» **DATA EXCERPTS**
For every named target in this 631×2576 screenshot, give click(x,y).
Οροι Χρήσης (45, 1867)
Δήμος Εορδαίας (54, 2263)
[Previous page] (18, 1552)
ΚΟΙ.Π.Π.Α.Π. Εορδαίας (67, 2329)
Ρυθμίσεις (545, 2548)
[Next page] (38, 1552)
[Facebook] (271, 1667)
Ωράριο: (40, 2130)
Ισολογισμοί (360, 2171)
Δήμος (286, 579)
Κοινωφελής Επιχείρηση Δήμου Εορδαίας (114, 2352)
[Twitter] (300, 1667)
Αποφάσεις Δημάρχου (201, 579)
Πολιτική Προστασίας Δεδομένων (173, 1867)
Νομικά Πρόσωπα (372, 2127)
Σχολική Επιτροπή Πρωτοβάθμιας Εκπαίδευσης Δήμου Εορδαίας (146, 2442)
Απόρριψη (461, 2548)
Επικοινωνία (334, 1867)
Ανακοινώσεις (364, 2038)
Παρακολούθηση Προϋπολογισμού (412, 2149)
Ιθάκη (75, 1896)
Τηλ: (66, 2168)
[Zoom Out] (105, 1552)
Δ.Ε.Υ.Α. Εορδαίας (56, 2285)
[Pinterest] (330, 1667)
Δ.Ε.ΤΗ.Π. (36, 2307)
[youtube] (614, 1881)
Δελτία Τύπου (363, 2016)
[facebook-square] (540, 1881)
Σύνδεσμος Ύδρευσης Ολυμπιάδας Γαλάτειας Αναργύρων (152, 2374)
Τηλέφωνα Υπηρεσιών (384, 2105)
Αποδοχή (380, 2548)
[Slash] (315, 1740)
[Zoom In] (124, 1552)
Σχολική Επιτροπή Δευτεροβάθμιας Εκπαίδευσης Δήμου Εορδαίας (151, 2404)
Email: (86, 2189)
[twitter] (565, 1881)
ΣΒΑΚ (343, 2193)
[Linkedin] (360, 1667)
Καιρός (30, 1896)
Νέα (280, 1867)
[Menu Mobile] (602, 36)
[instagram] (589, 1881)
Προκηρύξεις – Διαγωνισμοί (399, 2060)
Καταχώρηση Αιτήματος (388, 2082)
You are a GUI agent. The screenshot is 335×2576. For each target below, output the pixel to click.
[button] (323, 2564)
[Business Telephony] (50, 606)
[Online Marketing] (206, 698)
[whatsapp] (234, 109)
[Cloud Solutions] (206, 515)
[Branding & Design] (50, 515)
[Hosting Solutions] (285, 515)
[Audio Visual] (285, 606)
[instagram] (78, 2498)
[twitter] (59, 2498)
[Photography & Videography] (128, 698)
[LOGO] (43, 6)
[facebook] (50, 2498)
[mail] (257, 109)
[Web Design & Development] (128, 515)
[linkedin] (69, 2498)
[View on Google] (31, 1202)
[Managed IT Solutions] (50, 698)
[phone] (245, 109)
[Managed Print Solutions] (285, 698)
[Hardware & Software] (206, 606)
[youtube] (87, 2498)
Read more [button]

» **TASK INSTRUCTIONS**
Exactly as written, copy out all the entries above.

» **RESULT OF THE EXERCISE**
For every named target in this 631×2576 screenshot, give click(x,y).
Οροι Χρήσης (45, 1867)
Δήμος Εορδαίας (54, 2263)
[Previous page] (18, 1552)
ΚΟΙ.Π.Π.Α.Π. Εορδαίας (67, 2329)
Ρυθμίσεις (545, 2548)
[Next page] (38, 1552)
[Facebook] (271, 1667)
Ωράριο: (40, 2130)
Ισολογισμοί (360, 2171)
Δήμος (286, 579)
Κοινωφελής Επιχείρηση Δήμου Εορδαίας (114, 2352)
[Twitter] (300, 1667)
Αποφάσεις Δημάρχου (201, 579)
Πολιτική Προστασίας Δεδομένων (173, 1867)
Νομικά Πρόσωπα (372, 2127)
Σχολική Επιτροπή Πρωτοβάθμιας Εκπαίδευσης Δήμου Εορδαίας (146, 2442)
Απόρριψη (461, 2548)
Επικοινωνία (334, 1867)
Ανακοινώσεις (364, 2038)
Παρακολούθηση Προϋπολογισμού (412, 2149)
Ιθάκη (75, 1896)
Τηλ: (66, 2168)
[Zoom Out] (105, 1552)
Δ.Ε.Υ.Α. Εορδαίας (56, 2285)
[Pinterest] (330, 1667)
Δ.Ε.ΤΗ.Π. (36, 2307)
[youtube] (614, 1881)
Δελτία Τύπου (363, 2016)
[facebook-square] (540, 1881)
Σύνδεσμος Ύδρευσης Ολυμπιάδας Γαλάτειας Αναργύρων (152, 2374)
Τηλέφωνα Υπηρεσιών (384, 2105)
Αποδοχή (380, 2548)
[Slash] (315, 1740)
[Zoom In] (124, 1552)
Σχολική Επιτροπή Δευτεροβάθμιας Εκπαίδευσης Δήμου Εορδαίας (151, 2404)
Email: (86, 2189)
[twitter] (565, 1881)
ΣΒΑΚ (343, 2193)
[Linkedin] (360, 1667)
Καιρός (30, 1896)
Νέα (280, 1867)
[Menu Mobile] (602, 36)
[instagram] (589, 1881)
Προκηρύξεις – Διαγωνισμοί (399, 2060)
Καταχώρηση Αιτήματος (388, 2082)
You are a GUI agent. The screenshot is 335×2576. For each target below, output the pixel to click.
[button] (323, 2564)
[Business Telephony] (50, 606)
[Online Marketing] (206, 698)
[whatsapp] (234, 109)
[Cloud Solutions] (206, 515)
[Branding & Design] (50, 515)
[Hosting Solutions] (285, 515)
[Audio Visual] (285, 606)
[instagram] (78, 2498)
[twitter] (59, 2498)
[Photography & Videography] (128, 698)
[LOGO] (43, 6)
[facebook] (50, 2498)
[mail] (257, 109)
[Web Design & Development] (128, 515)
[linkedin] (69, 2498)
[View on Google] (31, 1202)
[Managed IT Solutions] (50, 698)
[phone] (245, 109)
[Managed Print Solutions] (285, 698)
[Hardware & Software] (206, 606)
[youtube] (87, 2498)
Read more [button]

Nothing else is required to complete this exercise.